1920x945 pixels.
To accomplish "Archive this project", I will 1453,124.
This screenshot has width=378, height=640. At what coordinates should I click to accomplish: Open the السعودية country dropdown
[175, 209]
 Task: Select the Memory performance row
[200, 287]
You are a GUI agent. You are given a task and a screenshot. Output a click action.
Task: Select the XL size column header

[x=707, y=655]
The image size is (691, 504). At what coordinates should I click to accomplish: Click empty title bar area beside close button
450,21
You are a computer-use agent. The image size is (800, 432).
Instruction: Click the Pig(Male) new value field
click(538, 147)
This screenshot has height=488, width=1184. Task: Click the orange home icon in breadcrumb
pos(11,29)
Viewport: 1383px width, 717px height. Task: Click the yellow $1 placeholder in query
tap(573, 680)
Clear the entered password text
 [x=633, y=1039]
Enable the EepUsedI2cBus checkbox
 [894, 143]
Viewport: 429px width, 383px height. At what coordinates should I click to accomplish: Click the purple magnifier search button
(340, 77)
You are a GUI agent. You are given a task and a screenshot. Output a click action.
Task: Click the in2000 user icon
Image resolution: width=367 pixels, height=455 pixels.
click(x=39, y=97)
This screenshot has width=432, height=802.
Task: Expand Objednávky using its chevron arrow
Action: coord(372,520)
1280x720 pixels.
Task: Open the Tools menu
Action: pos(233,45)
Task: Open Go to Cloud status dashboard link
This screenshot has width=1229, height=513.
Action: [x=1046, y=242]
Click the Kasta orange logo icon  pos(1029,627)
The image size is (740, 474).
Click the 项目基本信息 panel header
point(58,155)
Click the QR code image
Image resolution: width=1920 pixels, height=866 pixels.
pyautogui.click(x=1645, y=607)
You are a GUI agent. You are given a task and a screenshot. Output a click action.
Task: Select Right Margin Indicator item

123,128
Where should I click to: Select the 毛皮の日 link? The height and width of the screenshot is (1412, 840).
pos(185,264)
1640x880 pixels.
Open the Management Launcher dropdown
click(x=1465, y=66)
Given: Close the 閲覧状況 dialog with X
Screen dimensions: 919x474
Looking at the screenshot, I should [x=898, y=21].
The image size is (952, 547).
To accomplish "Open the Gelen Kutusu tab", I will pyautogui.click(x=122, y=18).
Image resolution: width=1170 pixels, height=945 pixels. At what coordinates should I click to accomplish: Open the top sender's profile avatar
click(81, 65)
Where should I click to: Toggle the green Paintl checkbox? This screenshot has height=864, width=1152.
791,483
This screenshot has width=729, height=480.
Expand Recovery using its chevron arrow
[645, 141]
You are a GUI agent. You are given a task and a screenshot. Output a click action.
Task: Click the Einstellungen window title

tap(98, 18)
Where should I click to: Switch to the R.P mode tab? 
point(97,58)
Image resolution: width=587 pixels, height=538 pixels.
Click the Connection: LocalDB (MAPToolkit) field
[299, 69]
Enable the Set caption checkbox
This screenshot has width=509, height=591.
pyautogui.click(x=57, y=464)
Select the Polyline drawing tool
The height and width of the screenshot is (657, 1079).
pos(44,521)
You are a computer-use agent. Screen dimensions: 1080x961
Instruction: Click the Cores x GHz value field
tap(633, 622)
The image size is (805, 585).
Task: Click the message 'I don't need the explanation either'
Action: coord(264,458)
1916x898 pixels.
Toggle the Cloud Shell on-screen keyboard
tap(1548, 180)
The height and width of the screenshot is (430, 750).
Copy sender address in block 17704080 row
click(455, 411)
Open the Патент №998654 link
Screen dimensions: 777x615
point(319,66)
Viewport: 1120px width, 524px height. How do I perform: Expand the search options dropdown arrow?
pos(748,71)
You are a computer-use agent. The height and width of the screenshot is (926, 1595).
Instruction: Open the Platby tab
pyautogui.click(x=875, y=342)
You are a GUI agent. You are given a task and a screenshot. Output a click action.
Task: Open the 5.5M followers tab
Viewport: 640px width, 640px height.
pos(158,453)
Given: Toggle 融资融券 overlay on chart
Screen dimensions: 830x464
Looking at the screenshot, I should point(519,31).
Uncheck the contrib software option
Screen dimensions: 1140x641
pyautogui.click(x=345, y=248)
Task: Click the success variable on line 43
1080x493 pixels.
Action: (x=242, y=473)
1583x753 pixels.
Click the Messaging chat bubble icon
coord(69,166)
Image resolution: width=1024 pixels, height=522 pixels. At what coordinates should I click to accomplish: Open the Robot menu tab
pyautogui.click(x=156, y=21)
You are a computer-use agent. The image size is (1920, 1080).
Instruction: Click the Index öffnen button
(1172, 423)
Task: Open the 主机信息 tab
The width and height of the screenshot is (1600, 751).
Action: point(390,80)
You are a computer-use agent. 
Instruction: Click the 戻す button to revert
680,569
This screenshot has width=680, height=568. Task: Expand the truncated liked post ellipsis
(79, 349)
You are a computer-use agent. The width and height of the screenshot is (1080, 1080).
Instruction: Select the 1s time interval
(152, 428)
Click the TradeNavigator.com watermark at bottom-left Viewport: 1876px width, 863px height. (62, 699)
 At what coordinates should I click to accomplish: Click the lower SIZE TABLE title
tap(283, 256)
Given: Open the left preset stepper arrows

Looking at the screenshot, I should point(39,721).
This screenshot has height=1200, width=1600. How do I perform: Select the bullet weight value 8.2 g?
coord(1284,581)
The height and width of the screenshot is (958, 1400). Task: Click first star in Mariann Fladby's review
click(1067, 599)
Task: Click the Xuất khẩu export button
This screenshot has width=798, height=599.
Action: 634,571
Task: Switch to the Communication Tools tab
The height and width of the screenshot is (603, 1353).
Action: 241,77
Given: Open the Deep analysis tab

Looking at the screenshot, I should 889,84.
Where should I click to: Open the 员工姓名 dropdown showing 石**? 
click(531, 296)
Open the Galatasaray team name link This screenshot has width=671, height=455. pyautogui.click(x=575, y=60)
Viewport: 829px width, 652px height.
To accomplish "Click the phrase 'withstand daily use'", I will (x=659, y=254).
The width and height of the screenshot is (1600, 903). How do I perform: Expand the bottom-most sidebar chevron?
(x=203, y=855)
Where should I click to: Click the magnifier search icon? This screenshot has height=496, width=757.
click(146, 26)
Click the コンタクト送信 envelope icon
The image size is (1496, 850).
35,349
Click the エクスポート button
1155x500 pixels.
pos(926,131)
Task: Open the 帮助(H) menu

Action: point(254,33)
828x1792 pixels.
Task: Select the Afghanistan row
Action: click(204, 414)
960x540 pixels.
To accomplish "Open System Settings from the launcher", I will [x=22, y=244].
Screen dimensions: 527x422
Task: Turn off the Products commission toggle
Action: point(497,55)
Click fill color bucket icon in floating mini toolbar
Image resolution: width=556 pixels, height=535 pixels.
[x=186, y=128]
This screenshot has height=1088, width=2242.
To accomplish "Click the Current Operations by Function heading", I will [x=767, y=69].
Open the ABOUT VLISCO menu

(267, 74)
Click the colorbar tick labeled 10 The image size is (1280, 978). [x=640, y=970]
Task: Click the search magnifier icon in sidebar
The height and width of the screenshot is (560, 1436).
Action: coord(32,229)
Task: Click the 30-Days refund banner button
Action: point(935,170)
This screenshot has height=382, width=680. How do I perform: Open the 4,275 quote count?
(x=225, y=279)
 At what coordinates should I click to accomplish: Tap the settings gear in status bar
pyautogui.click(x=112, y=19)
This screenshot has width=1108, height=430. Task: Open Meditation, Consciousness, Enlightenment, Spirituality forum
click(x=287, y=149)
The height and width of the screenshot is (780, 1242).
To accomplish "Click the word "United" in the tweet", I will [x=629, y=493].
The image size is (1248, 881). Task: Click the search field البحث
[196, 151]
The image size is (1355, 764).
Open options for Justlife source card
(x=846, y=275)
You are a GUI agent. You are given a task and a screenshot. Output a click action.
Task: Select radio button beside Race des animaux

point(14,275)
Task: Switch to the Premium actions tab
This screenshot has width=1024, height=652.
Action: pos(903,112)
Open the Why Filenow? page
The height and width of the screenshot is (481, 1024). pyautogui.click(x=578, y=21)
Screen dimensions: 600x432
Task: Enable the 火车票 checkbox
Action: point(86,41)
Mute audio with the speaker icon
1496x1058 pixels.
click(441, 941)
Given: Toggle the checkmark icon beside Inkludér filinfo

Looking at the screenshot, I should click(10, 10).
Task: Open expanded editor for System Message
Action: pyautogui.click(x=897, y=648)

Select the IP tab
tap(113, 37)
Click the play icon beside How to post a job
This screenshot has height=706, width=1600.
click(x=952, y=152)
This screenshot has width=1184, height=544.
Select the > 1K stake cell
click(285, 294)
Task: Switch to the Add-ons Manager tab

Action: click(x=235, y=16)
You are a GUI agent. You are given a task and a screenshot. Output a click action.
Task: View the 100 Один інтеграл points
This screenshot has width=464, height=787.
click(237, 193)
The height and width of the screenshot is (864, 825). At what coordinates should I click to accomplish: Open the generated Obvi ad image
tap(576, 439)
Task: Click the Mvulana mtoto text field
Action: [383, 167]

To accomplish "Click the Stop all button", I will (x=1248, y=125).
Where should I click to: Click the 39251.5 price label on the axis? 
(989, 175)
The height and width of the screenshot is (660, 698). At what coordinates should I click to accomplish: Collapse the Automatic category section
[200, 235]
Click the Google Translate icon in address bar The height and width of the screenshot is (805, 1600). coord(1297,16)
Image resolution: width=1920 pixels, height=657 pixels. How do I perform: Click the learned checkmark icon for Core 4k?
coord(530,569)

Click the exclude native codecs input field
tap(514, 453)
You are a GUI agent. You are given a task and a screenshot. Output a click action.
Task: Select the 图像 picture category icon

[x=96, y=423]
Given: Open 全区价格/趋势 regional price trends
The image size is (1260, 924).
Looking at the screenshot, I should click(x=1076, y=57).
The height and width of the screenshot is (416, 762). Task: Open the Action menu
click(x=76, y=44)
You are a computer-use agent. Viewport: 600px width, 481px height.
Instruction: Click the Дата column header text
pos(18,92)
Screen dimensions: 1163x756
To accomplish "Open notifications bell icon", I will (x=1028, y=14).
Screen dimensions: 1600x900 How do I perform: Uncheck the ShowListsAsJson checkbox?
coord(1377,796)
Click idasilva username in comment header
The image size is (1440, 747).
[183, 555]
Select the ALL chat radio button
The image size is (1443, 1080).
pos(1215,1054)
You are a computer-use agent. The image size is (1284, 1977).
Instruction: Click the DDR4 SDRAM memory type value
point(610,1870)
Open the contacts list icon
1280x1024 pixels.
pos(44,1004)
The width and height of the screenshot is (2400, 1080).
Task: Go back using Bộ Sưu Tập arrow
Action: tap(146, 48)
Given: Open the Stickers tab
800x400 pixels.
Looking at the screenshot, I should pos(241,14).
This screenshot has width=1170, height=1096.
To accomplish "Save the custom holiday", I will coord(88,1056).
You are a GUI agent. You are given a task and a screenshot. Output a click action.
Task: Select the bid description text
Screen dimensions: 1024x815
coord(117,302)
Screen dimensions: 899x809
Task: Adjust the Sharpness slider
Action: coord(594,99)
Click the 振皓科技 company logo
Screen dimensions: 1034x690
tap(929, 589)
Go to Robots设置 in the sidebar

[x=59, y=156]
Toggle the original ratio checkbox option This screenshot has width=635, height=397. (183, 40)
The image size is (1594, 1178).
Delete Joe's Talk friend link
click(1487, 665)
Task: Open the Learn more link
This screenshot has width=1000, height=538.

====

### About this task:
Please find how many lines of the entries above include the string "logo", giving the number and nothing else.

### Result of this task:
2